The Mississippi Adequate Education Program has been around for more than 15 years and took full effect in 2002. Since that time, only twice – in 2003 and 2007, both election years – has the Legislature done what the law required and met the formula for fully funding schools in a manner deemed “adequate.”
There’s always an excuse, and the excuses were easier to come by when the bottom fell out of the economy a few years ago and state revenues took a dive. But the excuses are wearing thin.
State revenues reached an all-time record of $5.1 billion in the fiscal year that ended June 30. Now comes the news that lower expenditures in recent years have affected the number the formula projects as full funding. When the Legislature convenes in January, it will likely cost at least $28 million less to fully fund MAEP for the next fiscal year.

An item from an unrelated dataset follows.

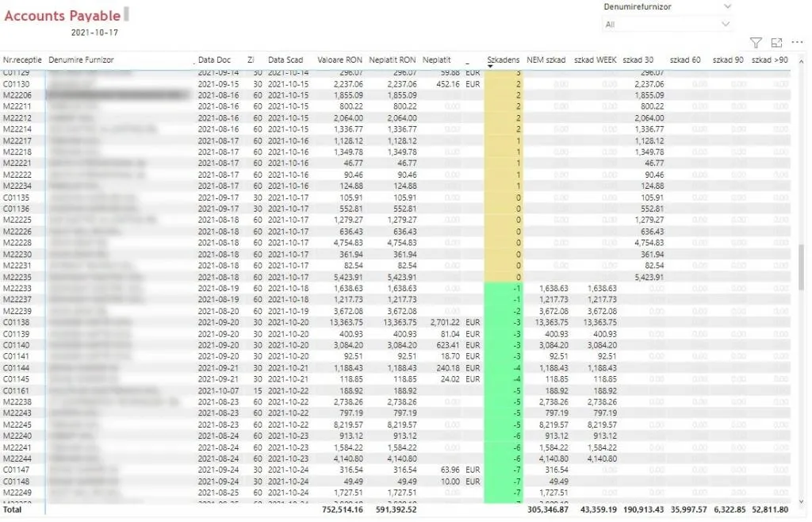Expand the Denumirefurnizor slicer header chevron
812x522 pixels.
click(727, 6)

Still, no one’s predicting full funding. So accustomed have legislators become to ignoring what the law requires that the majority – or at least the legislative leadership and governor – have no plans to turn over a new leaf and follow it.
House Speaker Philip Gunn expresses frustration with the phrase “full funding,” calling it “so subjective.” Actually, it is anything but. The formula, which takes into account the property tax wealth of local districts to help provide equity for poorer districts, is complicated. But it produces a per pupil expenditure number, and that number is objective, at least as the law is set up. You either reach it or you don’t.

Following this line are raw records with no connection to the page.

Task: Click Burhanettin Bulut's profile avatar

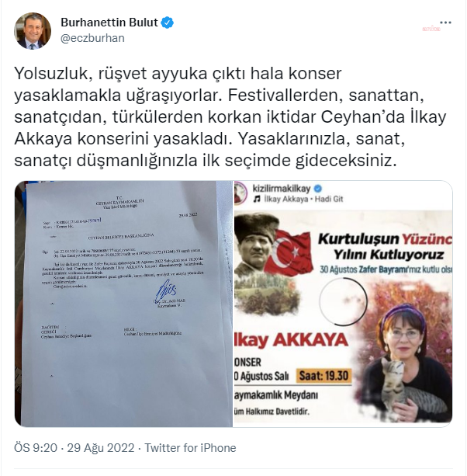Action: point(33,30)
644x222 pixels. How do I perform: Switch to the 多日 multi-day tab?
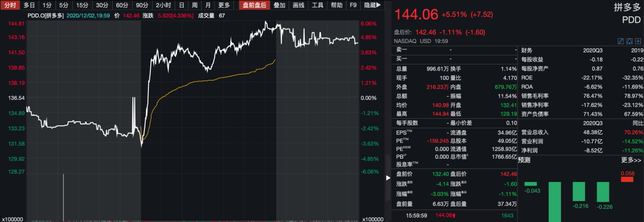pos(29,5)
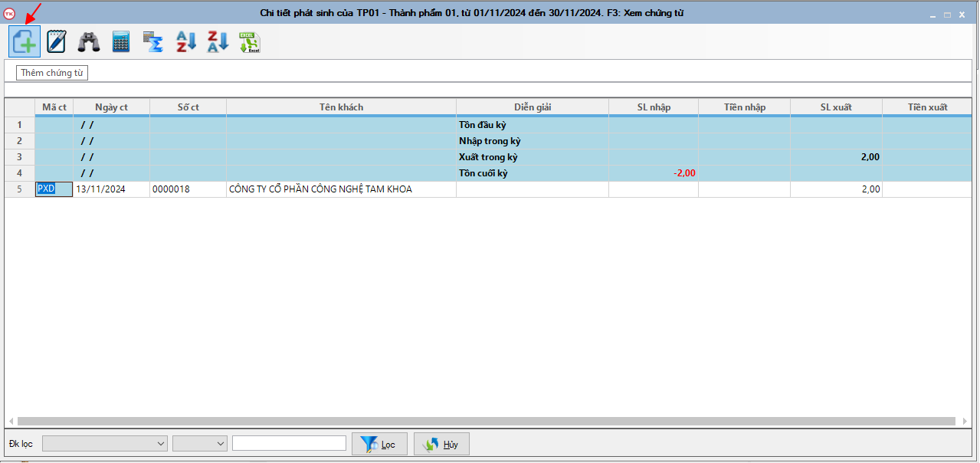Open the calculator tool icon
Image resolution: width=980 pixels, height=463 pixels.
[x=121, y=42]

Had the number been reached over the last six years, Mississippi’s K-12 schools would have gotten close to $1.3 billion more than they have.

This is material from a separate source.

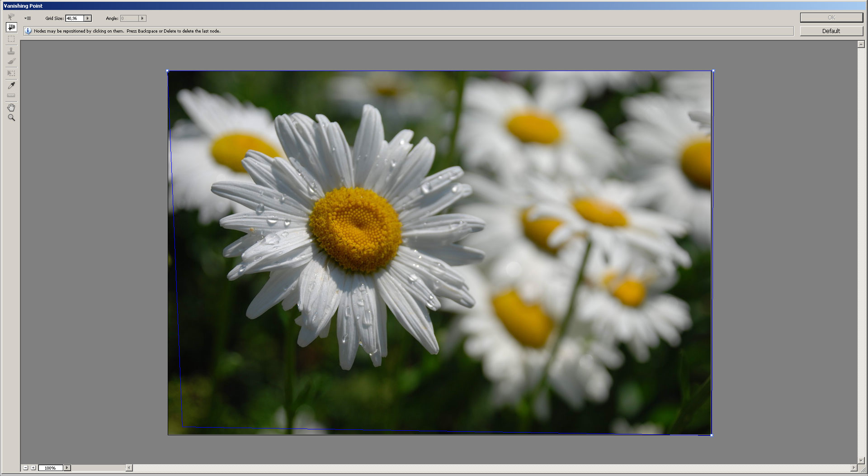Switch to the Hand tool
This screenshot has height=476, width=868.
(11, 107)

Some MAEP critics’ solution to the failure to meet the legal formula is to change the formula to call for less. That would be a mistake.
Accountability standards for Mississippi schools have gotten more strenuous in recent years. They’re going to get much tougher as new state mandates and the Common Core national standards take effect. Money certainly won’t automatically improve performance, but resources are going to be even more important to improving student achievement in the future. And the equity provision of MAEP – giving students in poor areas something approaching a level playing field – is critical from both a moral and practical standpoint.
MAEP passed with bipartisan support in the Legislature, and it needs a new bipartisan coalition to finally make its objective definition of full funding a priority goal.